Creo que es un buen párrafo y da para pensar, no sólo en las circunstancias en que se pronunciaron esas frases sino también en el presente, respecto del cual esas palabras son menos proféticas que descriptivas, como si el tiempo no hubiera pasado. Podría dejar este razonamiento aquí, confiando en las resonancias que provoca y creo que se comprendería muy bien a dónde va la recuperación de un pensamiento perdido en el tiempo y en la historia política del país. Se podría decir que no se inventa nada y también que lo que está sucediendo en la actualidad replica, como en un espejo, esas palabras de un hombre que está colocado en el fin de una época: después de esas formulaciones, casi un programa entero, punto por punto –cada punto es un tema básico de la identidad de un país–, llegó Yrigoyen y muchas cosas cambiaron o, en todo caso, empezaron, con todas las contradicciones que nadie se priva de señalar, a tomar forma, a veces institucional, a veces en comienzos frustrados, a veces, objeto de tragedias, como la muerte de Lisandro de la Torre o el golpe contra el propio Yrigoyen. Sin embargo, si esos párrafos son un programa, evidentemente hubo avances y retrocesos y, no es difícil verificarlo, mucho queda por hacer, además de aclarar los términos.
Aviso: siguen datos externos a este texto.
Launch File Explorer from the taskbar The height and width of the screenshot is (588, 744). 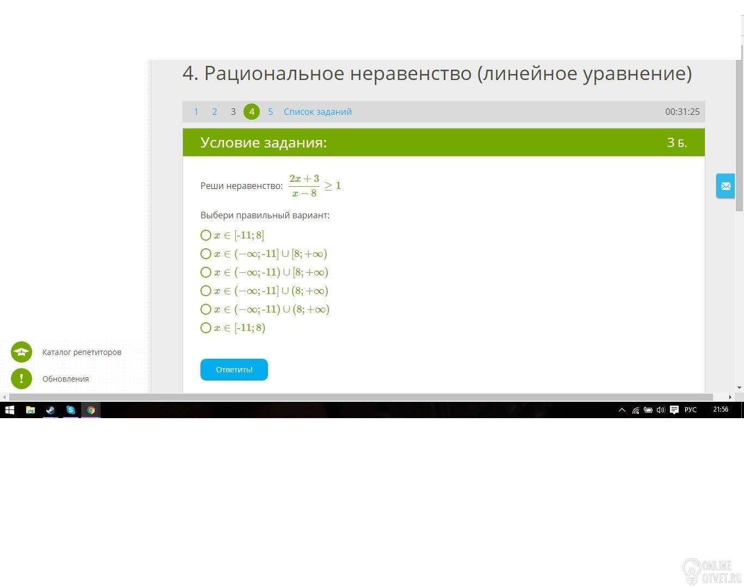click(31, 410)
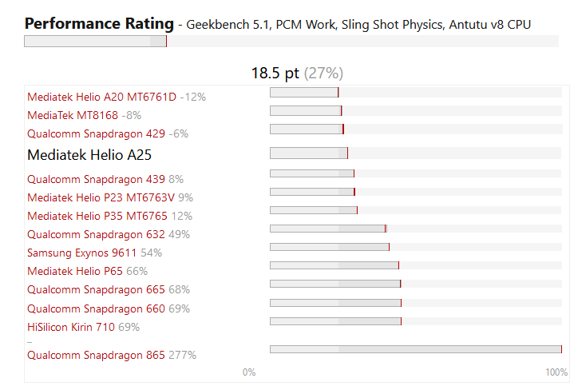Click the Helio A25 result bar
This screenshot has width=574, height=390.
(x=309, y=153)
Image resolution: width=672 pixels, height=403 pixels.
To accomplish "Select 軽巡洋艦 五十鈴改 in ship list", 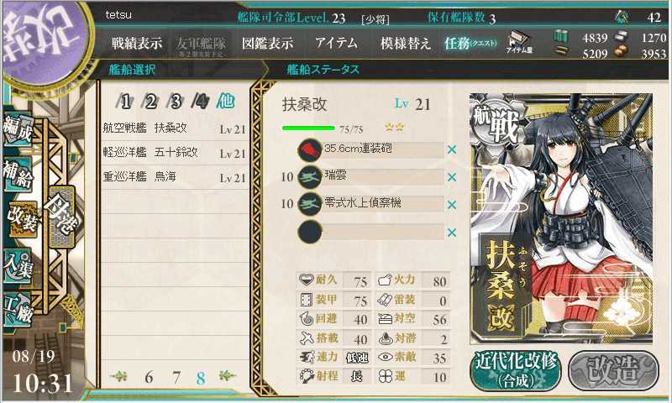I will (174, 153).
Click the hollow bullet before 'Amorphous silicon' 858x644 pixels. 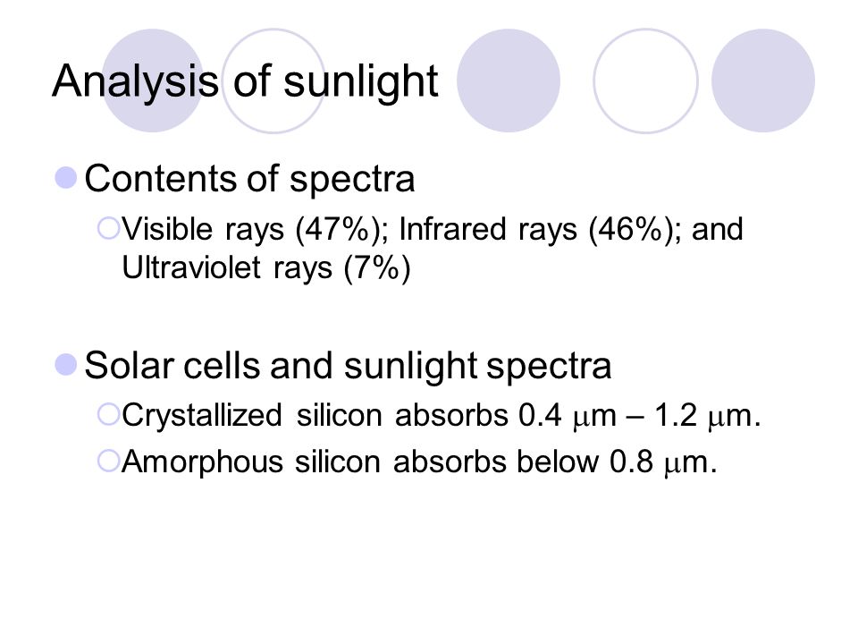[108, 461]
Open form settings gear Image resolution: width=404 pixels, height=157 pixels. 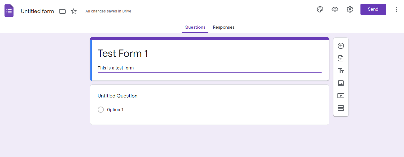350,9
Se podría hacer varias preguntas, suscitadas por este hallazgo: responderlas implicaría un verdadero examen de la historia del país, al menos del siglo XX y lo que va del actual: ¿por qué algo de lo que se logró se disipó, qué hizo posible algunos avances y qué fuerzas gravitaron en los retrocesos, qué equívocos fueron brotando en las interpretaciones que no faltaron en todo este tiempo, qué alcances verdaderos o falsos tuvieron imposibilidades que motivaron retrocesos, etcétera? Dejo librado a la imaginación todo lo que se puede argumentar o decir acerca de lo que fue eficaz y certero y de las defecciones o frustraciones que empedraron el desarrollo de aquella idea del remoto Victorino de la Plaza. No obstante, se me ocurre una figura que permitiría comprender tanto el pasado, desde remoto a próximo, cuanto este supuesto presente: ¿hubo en los diferentes momentos en los que se tomaron decisiones “teoría del error”?
Formularse tal teoría debe ser lo más penoso del mundo, porque implica admitir una limitación de la soberbia, una puesta en caja del optimismo, una limpieza de ojos para advertir el abismo que hay entre lo deseable y lo posible, una reducción de la omnipotencia que crece como una planta tropical una vez que se tiene el poder en la mano, o la ilusión del poder.